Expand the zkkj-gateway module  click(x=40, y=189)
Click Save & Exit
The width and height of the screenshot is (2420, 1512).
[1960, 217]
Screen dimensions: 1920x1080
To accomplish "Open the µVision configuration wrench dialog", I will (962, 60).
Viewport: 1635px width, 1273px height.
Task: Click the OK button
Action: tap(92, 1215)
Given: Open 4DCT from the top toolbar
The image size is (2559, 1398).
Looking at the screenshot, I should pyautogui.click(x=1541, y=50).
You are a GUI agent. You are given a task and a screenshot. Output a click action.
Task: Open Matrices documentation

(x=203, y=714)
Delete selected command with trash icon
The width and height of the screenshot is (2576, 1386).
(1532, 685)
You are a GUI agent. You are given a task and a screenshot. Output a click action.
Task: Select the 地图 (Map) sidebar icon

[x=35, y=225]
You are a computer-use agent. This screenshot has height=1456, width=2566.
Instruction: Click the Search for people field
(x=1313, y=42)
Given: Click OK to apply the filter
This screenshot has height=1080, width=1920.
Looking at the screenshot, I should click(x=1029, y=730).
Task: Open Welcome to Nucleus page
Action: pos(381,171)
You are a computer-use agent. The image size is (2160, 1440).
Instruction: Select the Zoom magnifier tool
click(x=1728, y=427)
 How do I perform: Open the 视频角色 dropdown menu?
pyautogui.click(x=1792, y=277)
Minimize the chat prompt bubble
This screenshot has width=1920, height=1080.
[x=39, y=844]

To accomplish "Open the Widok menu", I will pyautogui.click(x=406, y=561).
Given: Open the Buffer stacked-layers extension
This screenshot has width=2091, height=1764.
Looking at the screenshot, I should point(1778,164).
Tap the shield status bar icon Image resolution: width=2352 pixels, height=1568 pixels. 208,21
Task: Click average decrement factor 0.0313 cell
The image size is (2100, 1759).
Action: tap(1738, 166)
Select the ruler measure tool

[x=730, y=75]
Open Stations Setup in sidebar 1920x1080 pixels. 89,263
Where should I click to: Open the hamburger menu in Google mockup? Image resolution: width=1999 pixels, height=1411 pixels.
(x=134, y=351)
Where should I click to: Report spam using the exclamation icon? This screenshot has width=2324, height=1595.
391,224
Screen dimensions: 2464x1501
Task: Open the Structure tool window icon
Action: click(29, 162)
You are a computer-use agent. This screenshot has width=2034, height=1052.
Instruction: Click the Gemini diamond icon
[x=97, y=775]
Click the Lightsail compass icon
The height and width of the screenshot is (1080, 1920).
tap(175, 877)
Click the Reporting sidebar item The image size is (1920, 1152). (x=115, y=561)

**YOUR ASSIGNMENT:**
The lines to quote run from the one containing "Task: Click average" through the final line of the material above; please give them exactly, both ends included, and nothing else.

**YOUR SOLUTION:**
Task: Click average decrement factor 0.0313 cell
The image size is (2100, 1759).
Action: tap(1738, 166)
Select the ruler measure tool

[x=730, y=75]
Open Stations Setup in sidebar 1920x1080 pixels. 89,263
Where should I click to: Open the hamburger menu in Google mockup? Image resolution: width=1999 pixels, height=1411 pixels.
(x=134, y=351)
Where should I click to: Report spam using the exclamation icon? This screenshot has width=2324, height=1595.
391,224
Screen dimensions: 2464x1501
Task: Open the Structure tool window icon
Action: click(29, 162)
You are a computer-use agent. This screenshot has width=2034, height=1052.
Instruction: Click the Gemini diamond icon
[x=97, y=775]
Click the Lightsail compass icon
The height and width of the screenshot is (1080, 1920).
tap(175, 877)
Click the Reporting sidebar item The image size is (1920, 1152). (x=115, y=561)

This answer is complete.